----- RECORDS SHOWN -----

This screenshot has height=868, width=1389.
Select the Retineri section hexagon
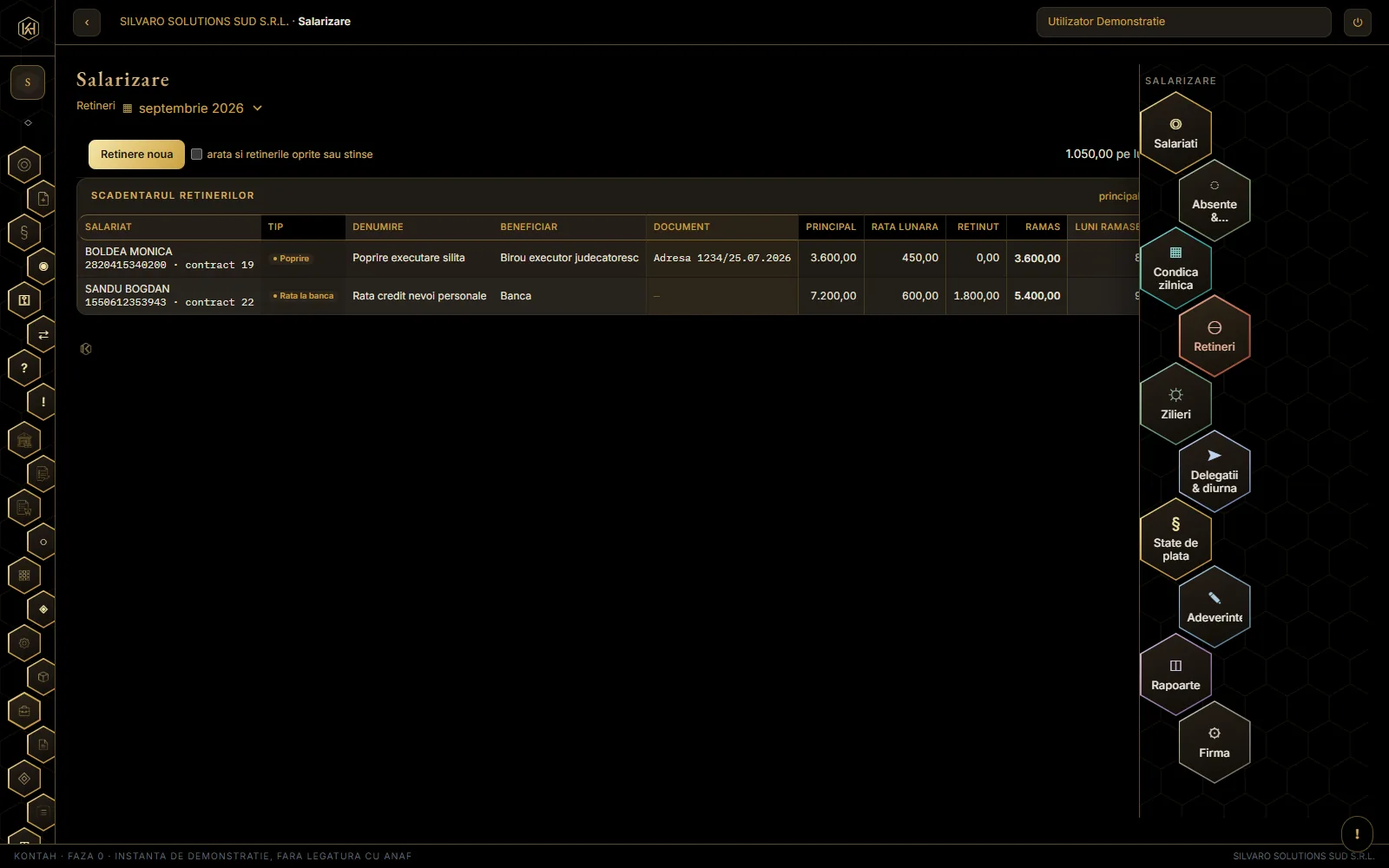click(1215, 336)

-----
----- RECORDS SHOWN -----

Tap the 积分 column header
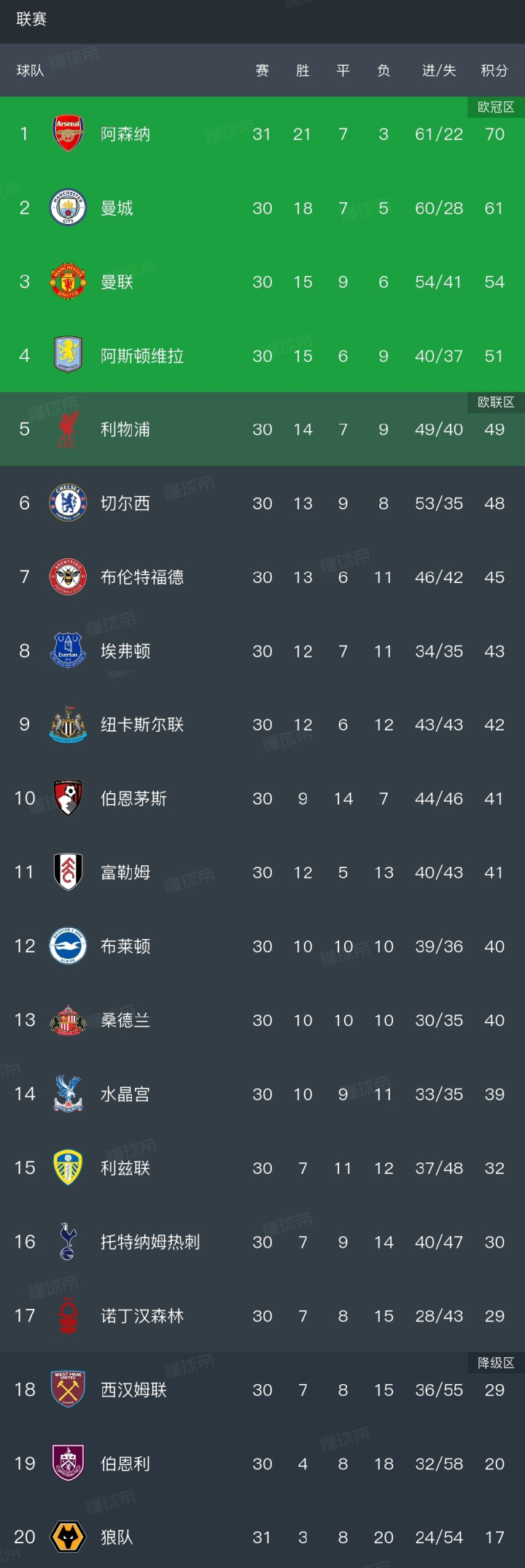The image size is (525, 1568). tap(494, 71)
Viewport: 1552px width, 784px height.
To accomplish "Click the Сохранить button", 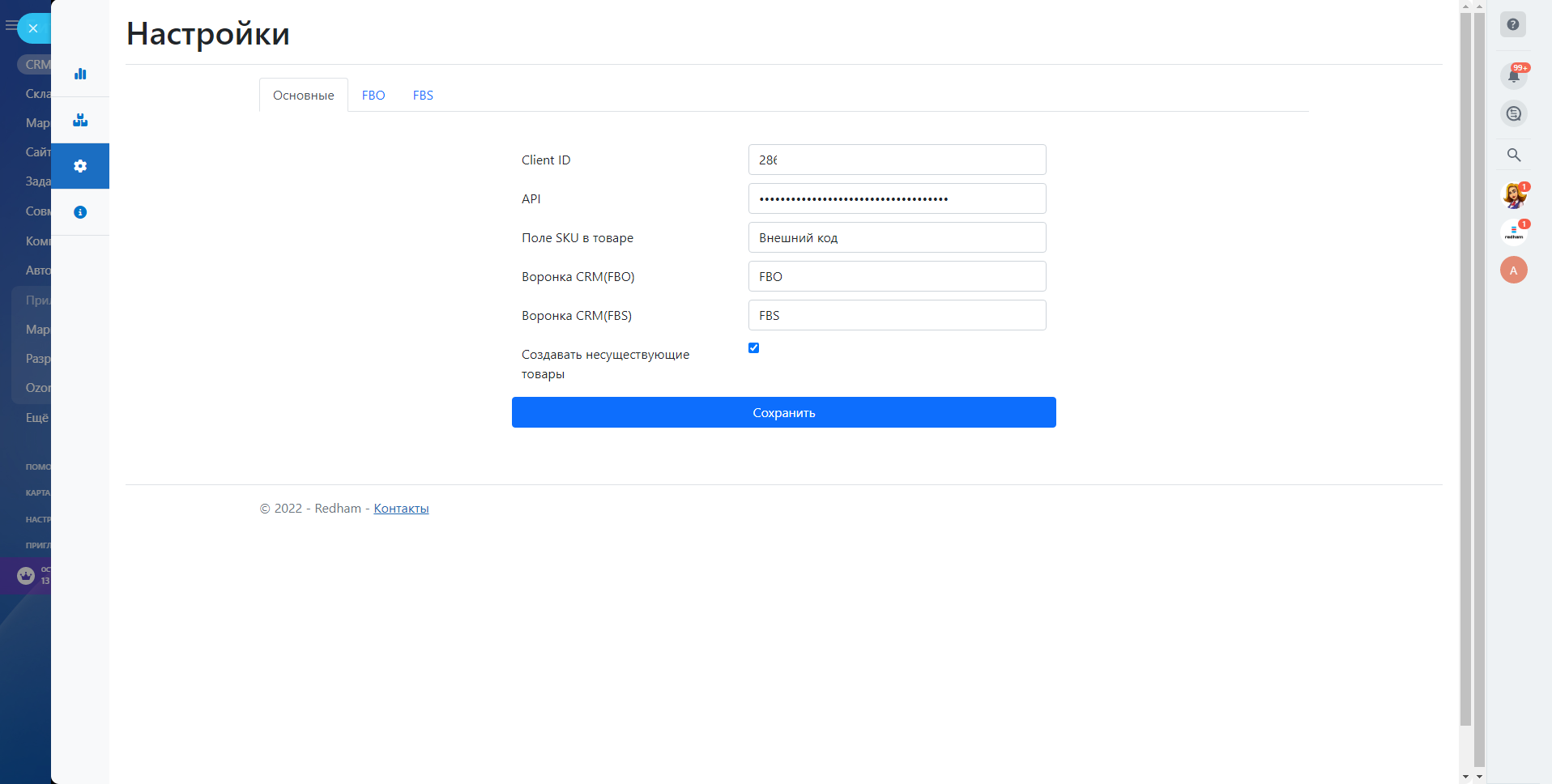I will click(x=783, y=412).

-----

:: WORK ITEM ::
For the word "width", say how many lines of the listing include it; give nothing but the number.

:: RESULT ::
2